Start of Block
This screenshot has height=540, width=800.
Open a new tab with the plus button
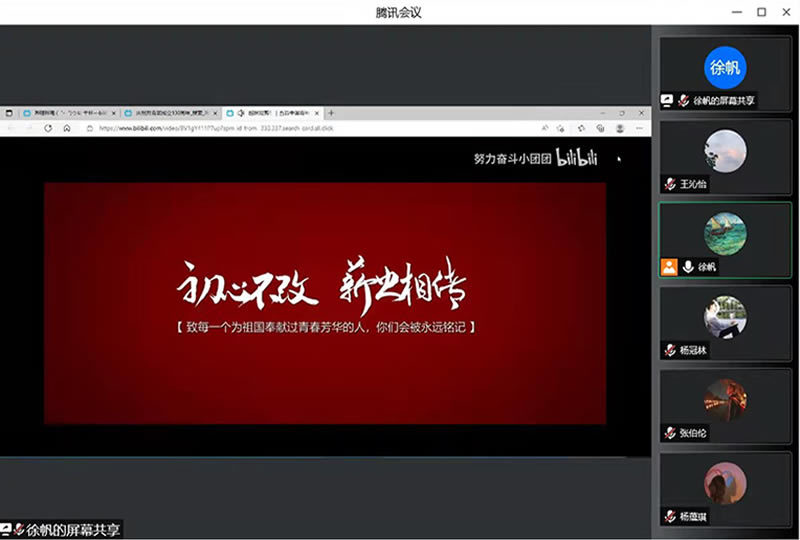pyautogui.click(x=331, y=113)
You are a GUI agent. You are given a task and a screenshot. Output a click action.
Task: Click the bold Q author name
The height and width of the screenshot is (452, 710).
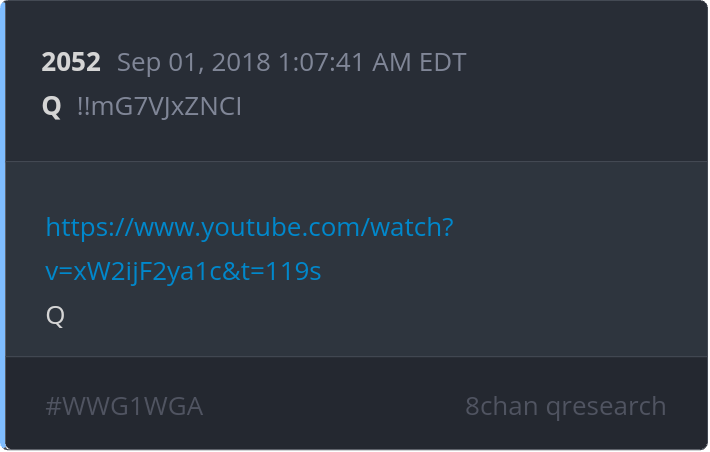pyautogui.click(x=51, y=107)
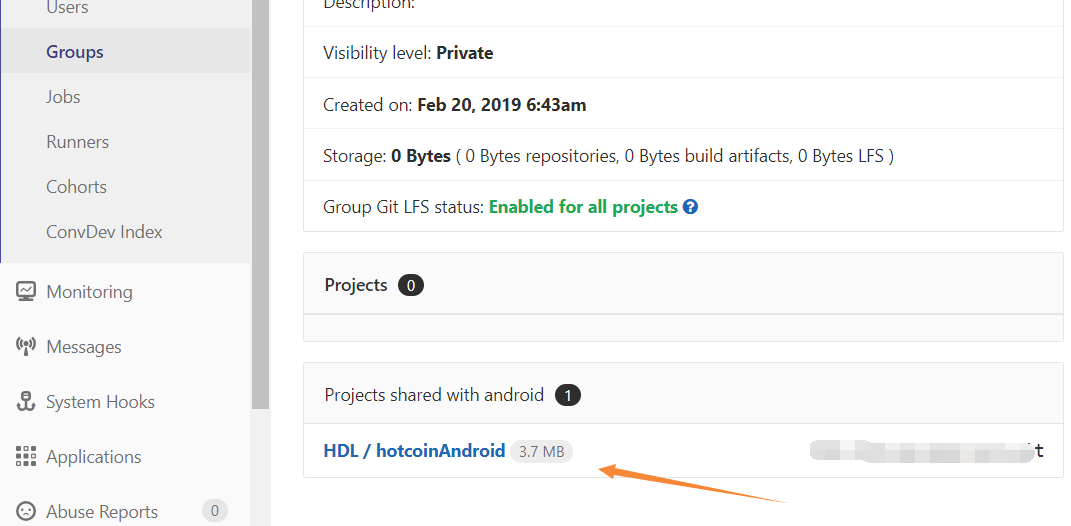Click the Messages broadcast icon

26,346
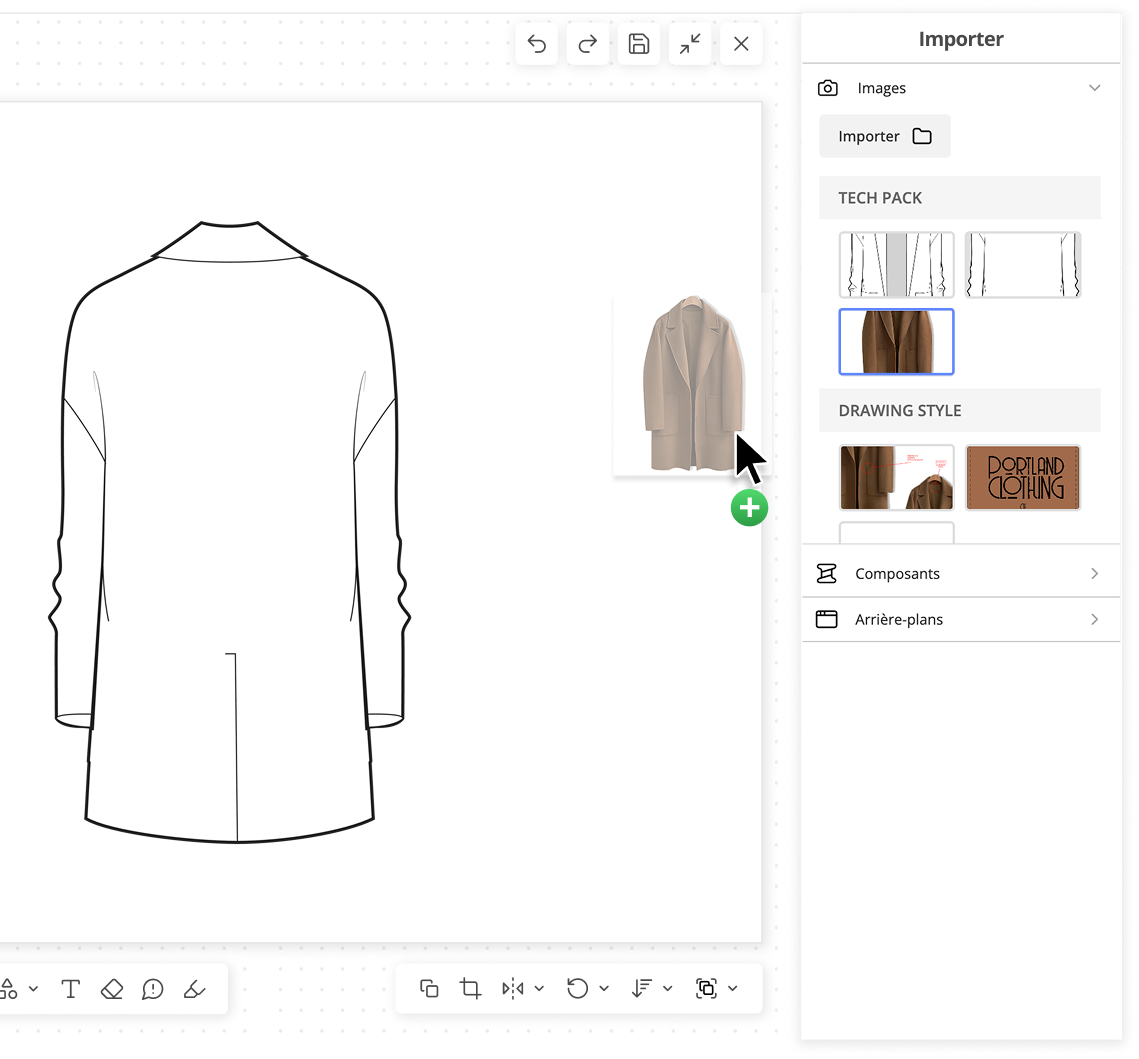Select the Text tool
Image resolution: width=1139 pixels, height=1059 pixels.
coord(70,989)
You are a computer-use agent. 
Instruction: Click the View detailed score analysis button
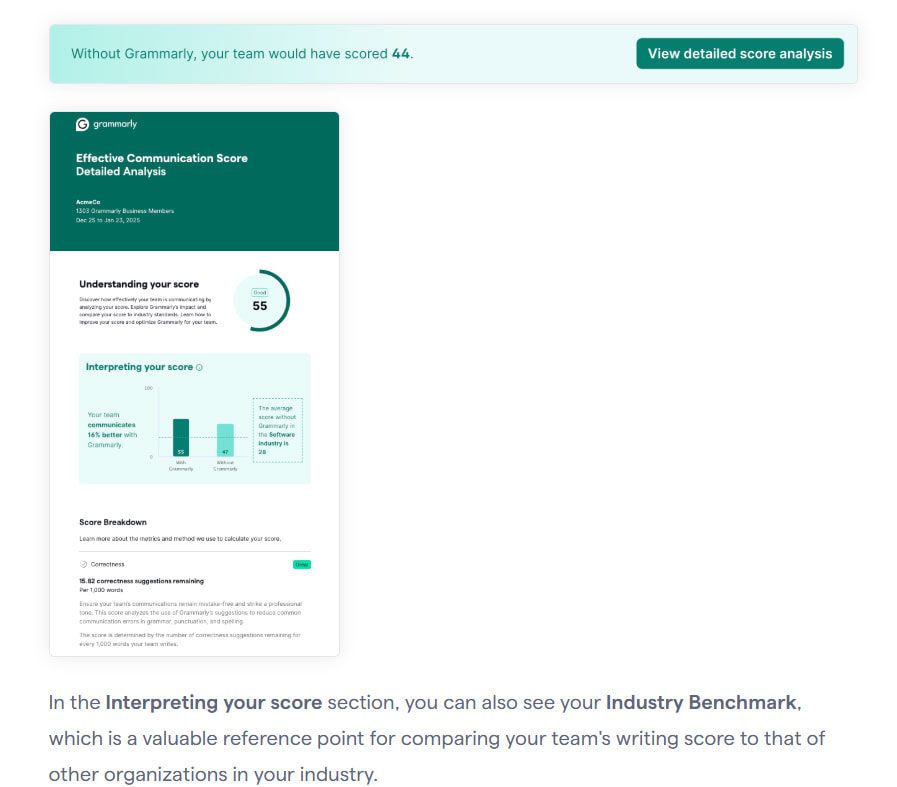[739, 54]
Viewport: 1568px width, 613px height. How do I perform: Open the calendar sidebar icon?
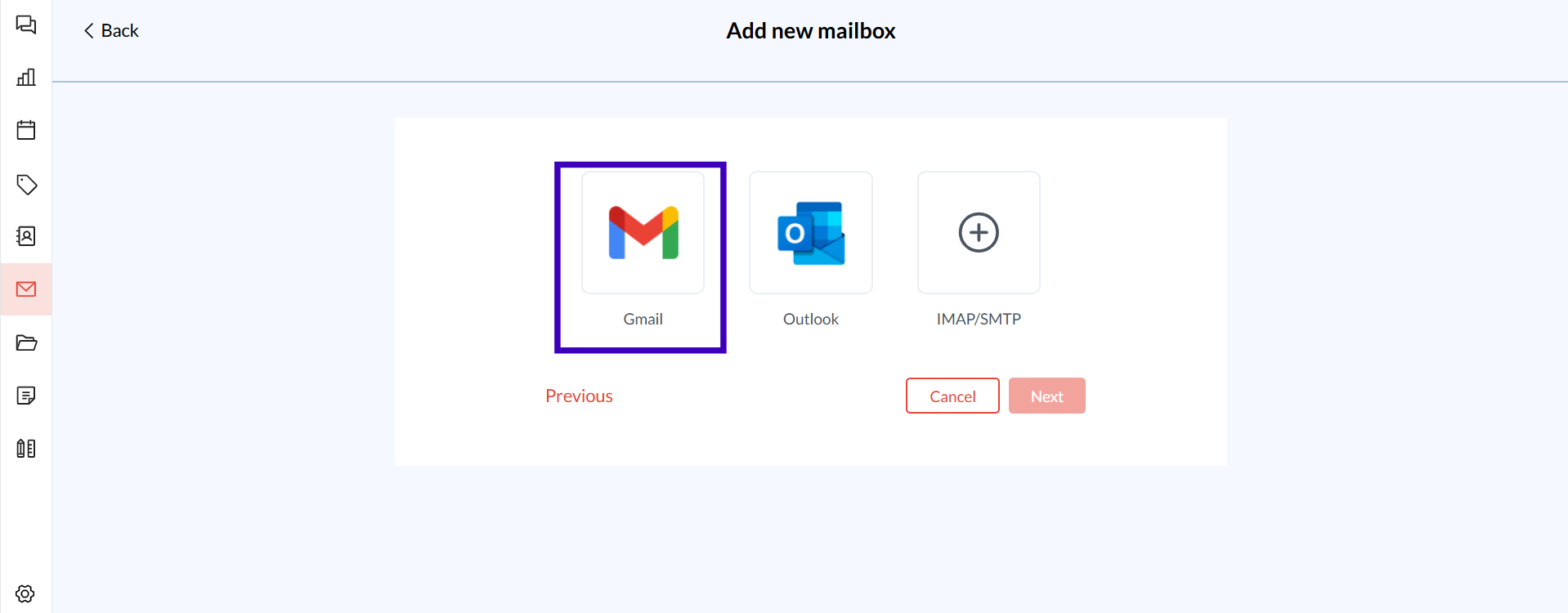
End of Block
Task brief => Filter the entries down to the lines holding the string "agent". Copy each of those lines.

Answer to this problem =>
You are a GUI agent. You are given a task and a screenshot. Output a click action.
You are a computer-use agent. 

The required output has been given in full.